Yemeni fishermen freed from pirates after three months captivity

21 Feb
Somali pirates caught by the HMS Cornwall. The Yemeni boat and its crew were captured in November 2010. (AFP)
Malak Shaher
Yemen Times
Yemen Times
SANA’A, Feb. 20 — The British navy rescued five Yemeni fishermen, kidnapped three months ago by pirates, the Yemeni Ministry of Defense announced on their website.The British warship, HMS Cornwall handed the crew over to the Coast Guard Authority (CGA) in Al-Mukalla on the Arabian Sea on Feb.9 after they were found in the Indian Ocean.HMS Cornwall’s commanding officer, Commander David Wilkinson, said: “Our presence in the area has had a hugely significant effect on the lives of five Yemeni fishermen, who have been freed from over three months of pirate captivity and can now return to their families,” according to the Daily Mail news website.A South Korean merchant vessel spotted the Somali dhow acting suspiciously in the Indian Ocean and alerted HMS Cornwall.

According to Al-Mahdi, head of the CGA operational unit, the fishermen told them that they were used by the pirates as human shields and had been using their vessel as a mother ship to conduct piracy operations.

The ministry noted that guns, seized from the pirates, were handed over to the Yemeni authorities. The boat, Al-Hobaishi, was also handed over with its crew. The navy is still holding the pirates and rocket-propelled grenades used to attack ships.

Egyptian fishing boat caught illegally fishing in Yemeni waters

The Yemeni Coast Guard Authority and the Marine Navy Forces last week caught an Egyptian boat, fishing illegally in Yemeni waters in the Red Sea.

According to Shuja’ Al-Deen Al-Mahdi, head of the Coast Guard Authority operational unit in Sana’a, the 37m vessel was carrying tons of fish when its 23 crew when captured. The crew was handed over to Yemeni authorities in Hodeida and the vessel – the Taj Al-Islam or Crown of Islam – impounded under the control of the Ministry of Fisheries.

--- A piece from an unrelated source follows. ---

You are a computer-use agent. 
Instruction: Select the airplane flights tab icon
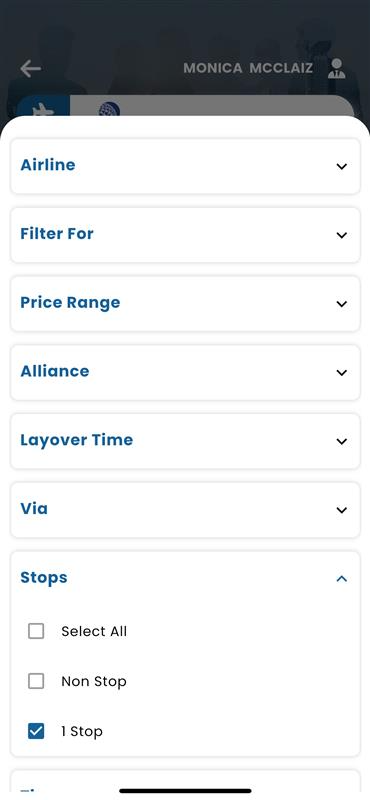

Al-Mahdi said that this was not the first time Egyptian boats had been caught illegally fishing in Yemeni waters in the Red sea. Deputy Minister of Fisheries, Abdulla Ba-Sanabel said Egyptian fishermen are being tried by a court in Hodeida and can face fines from USD 50,000 or seizure of their vessel by the Yemeni authorities.

According to Ba-Sanabel, the Ministry of Fisheries stopped granting fishing licenses in the Red Sea to non-Yemeni fishermen in 2010, because of damage to the marine environment.

“The Ministry of Fishery has stopped granting any vessels the right to fish in the Red Sea in order to grant the marine creatures a biological rest,” Ba-Sanabel told the Yemen Times.

The Yemeni Ministry of Fisheries still allows vessels to fish in the waters of the Arabian Sea with limits on distance and range. It has stopped fishing in the Red Sea in preparation for it to become a naturally preserved marine area.